Но если не считать неизменной ценности греческой литературы, слава самой Греции к моменту рождения Христа уже безвозвратно ушла. Гражданские свободы и независимость были уничтожены внутренними раздорами и разложением. Философия выродилась в скептицизм и утонченный материализм. Искусство деградировало, став служанкой ветрености и сладострастия. Безверие и суеверия пришли на смену здоровой религиозности. Нечестность и распутство господствовали среди людей всякого звания.
Эта безнадежная ситуация не могла не убедить наиболее искренние и благородные сердца в суетности всяких наук и искусств, а также в полной неспособности этой естественной культуры восполнить глубинные потребности души. Она должна была наполнить души жаждой новой религии.

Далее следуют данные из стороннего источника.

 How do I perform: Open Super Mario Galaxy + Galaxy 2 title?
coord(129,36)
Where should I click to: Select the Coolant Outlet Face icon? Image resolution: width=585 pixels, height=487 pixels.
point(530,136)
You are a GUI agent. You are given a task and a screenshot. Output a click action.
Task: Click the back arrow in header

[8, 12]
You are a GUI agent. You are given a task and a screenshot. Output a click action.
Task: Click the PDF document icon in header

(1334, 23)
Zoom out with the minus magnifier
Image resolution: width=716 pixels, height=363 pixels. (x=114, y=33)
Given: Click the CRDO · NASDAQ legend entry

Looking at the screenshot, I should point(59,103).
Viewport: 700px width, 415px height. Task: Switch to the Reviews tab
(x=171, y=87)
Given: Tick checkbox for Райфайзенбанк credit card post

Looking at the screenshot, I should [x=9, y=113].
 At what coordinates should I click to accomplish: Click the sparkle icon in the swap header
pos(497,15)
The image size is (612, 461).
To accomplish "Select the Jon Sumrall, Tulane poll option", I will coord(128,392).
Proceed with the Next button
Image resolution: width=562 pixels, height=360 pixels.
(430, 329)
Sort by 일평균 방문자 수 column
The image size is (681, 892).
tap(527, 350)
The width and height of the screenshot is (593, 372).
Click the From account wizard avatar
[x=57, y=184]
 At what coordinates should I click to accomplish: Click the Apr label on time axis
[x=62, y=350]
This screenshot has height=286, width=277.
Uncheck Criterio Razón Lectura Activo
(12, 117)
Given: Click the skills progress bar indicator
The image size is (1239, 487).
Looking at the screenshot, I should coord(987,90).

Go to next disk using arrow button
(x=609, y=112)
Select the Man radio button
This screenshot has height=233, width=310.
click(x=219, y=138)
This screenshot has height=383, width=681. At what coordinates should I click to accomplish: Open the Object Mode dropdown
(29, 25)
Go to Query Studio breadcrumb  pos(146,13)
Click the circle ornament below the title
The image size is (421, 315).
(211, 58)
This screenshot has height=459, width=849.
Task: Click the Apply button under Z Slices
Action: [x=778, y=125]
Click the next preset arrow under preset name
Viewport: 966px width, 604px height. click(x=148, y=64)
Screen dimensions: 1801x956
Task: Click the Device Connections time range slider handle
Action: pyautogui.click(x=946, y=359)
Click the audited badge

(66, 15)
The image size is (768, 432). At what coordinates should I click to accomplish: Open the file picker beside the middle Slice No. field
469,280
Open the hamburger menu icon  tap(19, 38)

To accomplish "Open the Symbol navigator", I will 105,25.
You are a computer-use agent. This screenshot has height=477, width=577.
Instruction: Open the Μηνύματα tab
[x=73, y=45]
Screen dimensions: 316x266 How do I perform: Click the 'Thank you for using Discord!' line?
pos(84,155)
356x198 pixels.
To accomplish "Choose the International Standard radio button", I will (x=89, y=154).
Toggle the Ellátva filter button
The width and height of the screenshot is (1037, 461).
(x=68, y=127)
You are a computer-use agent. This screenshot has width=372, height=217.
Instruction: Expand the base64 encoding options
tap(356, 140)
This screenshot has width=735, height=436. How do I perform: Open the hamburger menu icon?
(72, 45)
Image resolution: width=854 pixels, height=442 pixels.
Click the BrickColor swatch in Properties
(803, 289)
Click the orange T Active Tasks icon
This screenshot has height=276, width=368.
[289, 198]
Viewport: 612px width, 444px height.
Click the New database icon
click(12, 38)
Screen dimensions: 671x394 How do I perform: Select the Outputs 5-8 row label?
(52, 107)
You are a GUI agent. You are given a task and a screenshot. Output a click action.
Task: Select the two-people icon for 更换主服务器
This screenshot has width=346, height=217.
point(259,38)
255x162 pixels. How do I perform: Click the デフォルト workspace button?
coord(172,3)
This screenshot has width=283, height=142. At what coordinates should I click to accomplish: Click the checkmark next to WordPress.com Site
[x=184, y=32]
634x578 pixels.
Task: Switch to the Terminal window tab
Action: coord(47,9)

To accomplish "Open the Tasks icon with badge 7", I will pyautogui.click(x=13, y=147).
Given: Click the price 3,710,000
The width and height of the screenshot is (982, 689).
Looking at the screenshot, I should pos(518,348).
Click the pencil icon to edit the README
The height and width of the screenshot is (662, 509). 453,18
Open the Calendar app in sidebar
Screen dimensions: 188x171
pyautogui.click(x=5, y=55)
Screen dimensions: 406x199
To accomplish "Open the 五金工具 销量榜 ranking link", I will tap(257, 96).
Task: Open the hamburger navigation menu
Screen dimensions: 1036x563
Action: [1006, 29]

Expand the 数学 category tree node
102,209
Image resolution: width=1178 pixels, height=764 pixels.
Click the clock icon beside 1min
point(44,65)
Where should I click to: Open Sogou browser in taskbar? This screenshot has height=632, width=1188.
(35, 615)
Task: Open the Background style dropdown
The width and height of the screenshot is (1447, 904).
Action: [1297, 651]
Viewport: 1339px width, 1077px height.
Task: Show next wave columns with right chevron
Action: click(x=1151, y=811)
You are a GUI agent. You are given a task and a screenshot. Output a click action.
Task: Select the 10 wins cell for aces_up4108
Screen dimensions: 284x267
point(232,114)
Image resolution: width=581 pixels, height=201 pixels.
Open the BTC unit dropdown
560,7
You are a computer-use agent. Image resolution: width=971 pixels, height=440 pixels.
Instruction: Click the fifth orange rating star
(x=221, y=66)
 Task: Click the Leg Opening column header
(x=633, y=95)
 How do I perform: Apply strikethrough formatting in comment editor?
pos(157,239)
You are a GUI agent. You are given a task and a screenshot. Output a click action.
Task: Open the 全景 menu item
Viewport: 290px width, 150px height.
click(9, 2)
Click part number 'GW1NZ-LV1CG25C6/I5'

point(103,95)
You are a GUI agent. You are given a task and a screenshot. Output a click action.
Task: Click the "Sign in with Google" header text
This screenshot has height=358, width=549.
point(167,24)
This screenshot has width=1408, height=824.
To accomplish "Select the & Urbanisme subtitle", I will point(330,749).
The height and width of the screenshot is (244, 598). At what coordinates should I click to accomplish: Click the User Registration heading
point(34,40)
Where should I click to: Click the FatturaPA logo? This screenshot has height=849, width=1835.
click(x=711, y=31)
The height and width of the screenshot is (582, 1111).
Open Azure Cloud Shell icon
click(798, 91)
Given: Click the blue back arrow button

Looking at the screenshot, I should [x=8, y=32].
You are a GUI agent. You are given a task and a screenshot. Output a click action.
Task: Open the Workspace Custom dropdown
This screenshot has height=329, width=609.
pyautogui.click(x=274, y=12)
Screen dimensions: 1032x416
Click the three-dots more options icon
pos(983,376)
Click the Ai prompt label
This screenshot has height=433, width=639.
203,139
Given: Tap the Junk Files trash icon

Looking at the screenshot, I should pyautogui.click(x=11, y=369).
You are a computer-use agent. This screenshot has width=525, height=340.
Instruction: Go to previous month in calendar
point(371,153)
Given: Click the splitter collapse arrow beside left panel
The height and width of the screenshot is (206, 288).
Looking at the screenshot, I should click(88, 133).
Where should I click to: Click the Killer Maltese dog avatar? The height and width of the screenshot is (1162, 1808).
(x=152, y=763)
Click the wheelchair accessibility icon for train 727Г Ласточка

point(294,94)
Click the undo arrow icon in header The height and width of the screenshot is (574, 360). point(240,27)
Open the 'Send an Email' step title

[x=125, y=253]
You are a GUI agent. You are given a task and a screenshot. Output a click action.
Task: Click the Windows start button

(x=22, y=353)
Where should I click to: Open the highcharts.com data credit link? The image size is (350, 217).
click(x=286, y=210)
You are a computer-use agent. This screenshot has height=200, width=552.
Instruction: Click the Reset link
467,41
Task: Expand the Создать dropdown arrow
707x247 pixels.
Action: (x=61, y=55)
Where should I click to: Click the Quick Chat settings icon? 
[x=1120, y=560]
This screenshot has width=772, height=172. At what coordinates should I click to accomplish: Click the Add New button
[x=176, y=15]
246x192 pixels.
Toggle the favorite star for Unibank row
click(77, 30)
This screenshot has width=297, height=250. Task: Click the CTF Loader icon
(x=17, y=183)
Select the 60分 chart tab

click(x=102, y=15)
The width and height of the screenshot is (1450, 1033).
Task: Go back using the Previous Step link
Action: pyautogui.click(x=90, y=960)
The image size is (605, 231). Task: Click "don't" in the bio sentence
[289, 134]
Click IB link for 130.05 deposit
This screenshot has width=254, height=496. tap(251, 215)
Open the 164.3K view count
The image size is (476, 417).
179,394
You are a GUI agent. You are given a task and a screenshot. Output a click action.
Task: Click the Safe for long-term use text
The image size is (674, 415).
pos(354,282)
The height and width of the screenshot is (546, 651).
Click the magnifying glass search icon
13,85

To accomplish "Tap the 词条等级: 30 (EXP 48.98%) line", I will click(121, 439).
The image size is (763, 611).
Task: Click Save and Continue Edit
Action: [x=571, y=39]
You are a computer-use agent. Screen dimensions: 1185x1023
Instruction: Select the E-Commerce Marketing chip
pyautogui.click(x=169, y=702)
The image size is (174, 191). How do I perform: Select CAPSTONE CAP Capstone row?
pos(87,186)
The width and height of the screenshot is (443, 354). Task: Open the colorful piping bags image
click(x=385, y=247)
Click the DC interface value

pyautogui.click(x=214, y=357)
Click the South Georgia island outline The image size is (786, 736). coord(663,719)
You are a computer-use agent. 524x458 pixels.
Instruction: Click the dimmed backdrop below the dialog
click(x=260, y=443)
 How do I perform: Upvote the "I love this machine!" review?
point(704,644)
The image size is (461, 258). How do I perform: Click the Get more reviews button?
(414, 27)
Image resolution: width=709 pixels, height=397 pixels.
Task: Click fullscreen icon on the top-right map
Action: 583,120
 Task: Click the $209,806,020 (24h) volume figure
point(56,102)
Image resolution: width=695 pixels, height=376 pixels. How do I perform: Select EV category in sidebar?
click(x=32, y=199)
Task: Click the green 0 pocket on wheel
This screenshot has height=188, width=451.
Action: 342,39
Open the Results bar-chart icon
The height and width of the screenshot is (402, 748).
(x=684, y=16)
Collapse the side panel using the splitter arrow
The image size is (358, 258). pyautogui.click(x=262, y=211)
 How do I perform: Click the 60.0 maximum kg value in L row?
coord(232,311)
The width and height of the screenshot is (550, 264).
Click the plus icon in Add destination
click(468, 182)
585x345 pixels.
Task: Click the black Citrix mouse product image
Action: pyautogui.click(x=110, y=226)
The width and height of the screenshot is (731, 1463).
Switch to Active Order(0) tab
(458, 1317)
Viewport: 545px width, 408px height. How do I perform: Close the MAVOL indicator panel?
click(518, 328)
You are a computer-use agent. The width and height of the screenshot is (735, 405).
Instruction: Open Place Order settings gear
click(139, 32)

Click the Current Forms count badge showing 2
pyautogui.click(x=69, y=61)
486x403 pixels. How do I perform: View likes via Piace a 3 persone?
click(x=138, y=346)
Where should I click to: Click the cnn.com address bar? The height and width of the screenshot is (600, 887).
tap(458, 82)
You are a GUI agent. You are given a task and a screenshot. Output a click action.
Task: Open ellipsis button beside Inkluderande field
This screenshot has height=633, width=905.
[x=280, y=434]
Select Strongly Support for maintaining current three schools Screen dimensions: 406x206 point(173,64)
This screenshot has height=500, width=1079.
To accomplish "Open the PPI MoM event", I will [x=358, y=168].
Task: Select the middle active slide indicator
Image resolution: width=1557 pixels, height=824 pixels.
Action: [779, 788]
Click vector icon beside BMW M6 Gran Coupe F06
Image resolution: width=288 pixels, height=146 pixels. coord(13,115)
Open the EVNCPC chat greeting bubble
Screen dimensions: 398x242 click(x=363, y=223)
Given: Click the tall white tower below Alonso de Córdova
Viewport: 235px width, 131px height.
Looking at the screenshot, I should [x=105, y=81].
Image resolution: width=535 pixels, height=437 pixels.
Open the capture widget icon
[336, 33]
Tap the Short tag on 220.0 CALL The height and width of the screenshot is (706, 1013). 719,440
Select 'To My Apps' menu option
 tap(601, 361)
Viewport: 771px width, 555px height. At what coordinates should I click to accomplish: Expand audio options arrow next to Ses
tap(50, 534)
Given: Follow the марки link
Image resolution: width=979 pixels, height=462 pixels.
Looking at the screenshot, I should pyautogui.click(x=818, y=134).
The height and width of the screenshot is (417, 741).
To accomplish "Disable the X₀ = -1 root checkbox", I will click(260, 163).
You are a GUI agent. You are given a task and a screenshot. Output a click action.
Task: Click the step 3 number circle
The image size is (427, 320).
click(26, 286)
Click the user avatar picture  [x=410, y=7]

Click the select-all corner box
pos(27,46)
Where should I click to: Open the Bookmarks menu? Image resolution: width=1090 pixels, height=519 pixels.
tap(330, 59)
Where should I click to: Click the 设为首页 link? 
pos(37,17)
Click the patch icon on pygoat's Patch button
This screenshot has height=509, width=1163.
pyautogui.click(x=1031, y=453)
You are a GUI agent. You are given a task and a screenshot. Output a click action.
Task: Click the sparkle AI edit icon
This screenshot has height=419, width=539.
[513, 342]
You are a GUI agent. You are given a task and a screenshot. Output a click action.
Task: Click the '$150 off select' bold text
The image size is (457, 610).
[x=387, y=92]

Римляне были самой практичной и политичной нацией античности. Их призванием было воплотить на практике идею государства и гражданского права и объединить народы мира в колоссальную империю, простирающуюся от реки Евфрат до Атлантического океана и от Ливийской пустыни до берегов Рейна. Эта империя охватывала самые богатые и цивилизованные страны Азии, Африки и Европы, а ее население насчитывало примерно сто миллионов, что к моменту возникновения христианства составляло, наверное, одну треть всего человечества.[78] Историческое значение империи вполне соответствовало ее внушительным размерам. Нибур утверждал, что история любого древнего народа заканчивается историей Рима, а история любого современного народа начинается с истории Рима. Таким образом, история этого государства имеет всемирное значение, она представляет собой огромную сокровищницу античного наследия. Если греки обладали глубочайшим среди всех народов умом, а в области литературы диктовали законы даже своим победителям, то римляне обладали самым сильным характером и были рождены для того, чтобы править миром. Эти различия затрагивали и религиозную, и нравственную жизнь обоих народов. Греческая мифология была художественным вымыслом и опоэтизированной религией, римская была создана с точным расчетом и приспособлена к политическим и утилитарным задачам государства, но при этом оставалась впечатляющей, искренней и деятельной. «В отличие от греков, римляне не любили красоту. В отличие от германцев, они не жили в общении с природой. Их единственной идеей был Рим — не древний, легендарный, поэтический Рим, а Рим воюющий и побеждающий; и "orbis terrarum domina. S. P. Q. R." начертано почти на каждой странице их литературных произведений».[79]
С самого начала римляне верили в свое призвание править миром. В отличие от образованных греков, римляне смотрели на всех иностранцев не как на варваров, а как на врагов, которых нужно победить и обратить в рабство. Их высшие представления о человеческой славе и счастье были связаны с войной и триумфом. Слова «Tu, regere imperio populos, Romane, memento!» были их девизом, причем задолго до того, как Вергилий облек их в данную поэтическую форму. Само название urbs ceterna[80] и характерный миф о его основании предрекали будущее Рима. В самых тяжелых обстоятельствах римляне никогда, ни на минуту не теряли надежды создать государство. Они претворяли в жизнь свои амбициозные планы с неистощимой энергией, мудрой политикой, непоколебимым постоянством и звериной ненасытностью и, конечно, стали повелителями, а заодно, как пишет их величайший историк Тацит, и жадными грабителями мира.[81]